Nel gruppo su Facebook, “Il mio sapone” abbiamo fatto un esperimento collettivo sul sapone 100% cocco che ha dato vita a una discussione molto interessante.

Ossidazione dei grassi saturi e insaturi

Uno dei problemi cui il sapone può andare incontro è l’ossidazione. L’ossigeno si combina con le tracce di grasso libero sulla superficie della saponetta e questo provoca macchie e il tipico odore di rancido. Dire che un sapone è ossidato o dire che è rancido, è la stessa cosa.

Un sapone non diventa rancido dall’oggi al domani. L’ossidazione è un processo che richiede il suo tempo e che dipende, in parte, dal tipo di grassi che sono stati usati nella ricetta. Ci sono anche altri fattori che giocano un ruolo nell’eventualità che un sapone ossidi e nella velocità con cui questo accade. Ma di questo farò cenno alla fine del post.

Una discriminante per capire quali grassi favoriscono l’ossidazione è cominciare a separare i saturi (quelli solidi a temperatura ambiente), dai liquidi e guardare un pochino dentro la loro struttura molecolare.

Se i grassi saturi (palma, cocco, karitè, strutto, etc) hanno un tempo di ossidazione pari a 1, i grassi monoinsaturi (esempio oliva, mandorle) ce l’hanno 5 volte superiore, i grassi polinsaturi del gruppo omega-6 con doppio legame C=C (girasole, cartamo, soja, mais, arachidi) ce l’hanno 50 volte superiore e i grassi del gruppo omega-3 con triplo legame C≡C (lino, colza, enotera, canapa) ce l’hanno 100 volte superiore. Che cosa sono i legami C=C doppi o tripli? Sono la “struttura” che tiene insieme gli atomi di carbonio nella catena atomica di ciascun trigliceride (acido grasso). Più questa struttura è ramificata con doppi e tripli legami, più la catena ha facilità a spezzarsi quando viene “sollecitata” dall’azione dell’ossigeno.
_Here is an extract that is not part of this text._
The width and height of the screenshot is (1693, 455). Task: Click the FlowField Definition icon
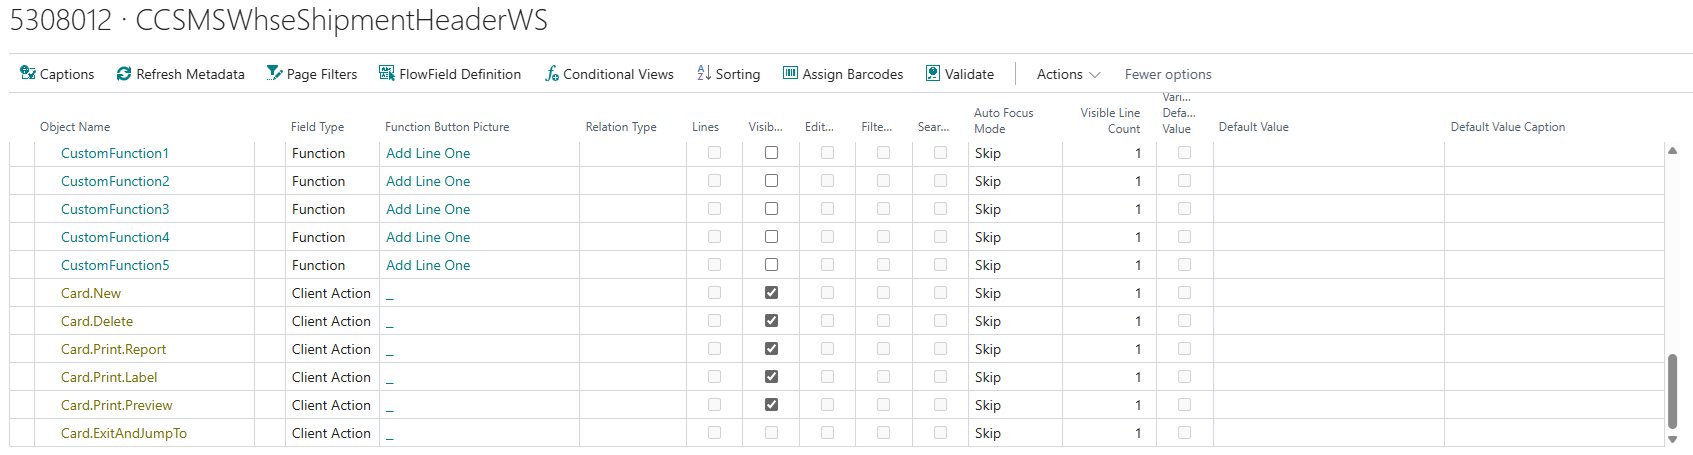(387, 73)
Ogni volta che la catena si spezza e reagisce con l’ossigeno, inizia quel processo degenerativo, detto ossidazione, che fa irrancidire il sapone.

Questo è il motivo per cui, in tutti i testi sul sapone, trovate sempre indicato che i grassi moninsaturi (tra cui l’oliva) stanno tra quelli detti “di base” dei quali si possono usare anche grosse quantità nelle ricette, mentre gli altri (soprattutto i polinsaturi con triplo legame) sono classificati come “nutrienti” e ne vengono raccomandati dosaggi minimi. Questo è anche uno dei motivi per cui si consiglia di bilanciare una ricetta con grassi saturi-insaturi.

Più è alta in una ricetta la percentuale di un grasso polinsaturo con triplo legame (per esempio l’olio di colza) più è maggiore la possibilità che quel sapone si ossidi, cioè diventi rancido. Più è alta la quantità di grassi saturi o moninsaturi (tipo strutto, palma, cocco + oliva) meno è facile che il sapone si ossidi. Se voglio fare un sapone con sconto soda alto quindi eviterò il più possibile i grassi polinsaturi a doppio e triplo legame o ne metterò davvero quantità minime.

Come dicevo all’inizio, le variabili che possono far irrancidire un sapone sono diverse e la composizione dei grassi della ricetta è soltanto una di queste. Altri fattori cui prestare attenzione sono gli sconti della soda (più lo sconto è alto, più alto è il rischio ossidazione), la presenza di liquidi in eccesso nel sapone, il fatto che il sapone venga conservato in luoghi umidi, caldi e poco ventilati, la presenza di particolari ioni metallici nell’acqua utilizzata per la soluzione caustica, l’uso di ingredienti “umidi” (fiori freschi, fondi di caffè, frutta).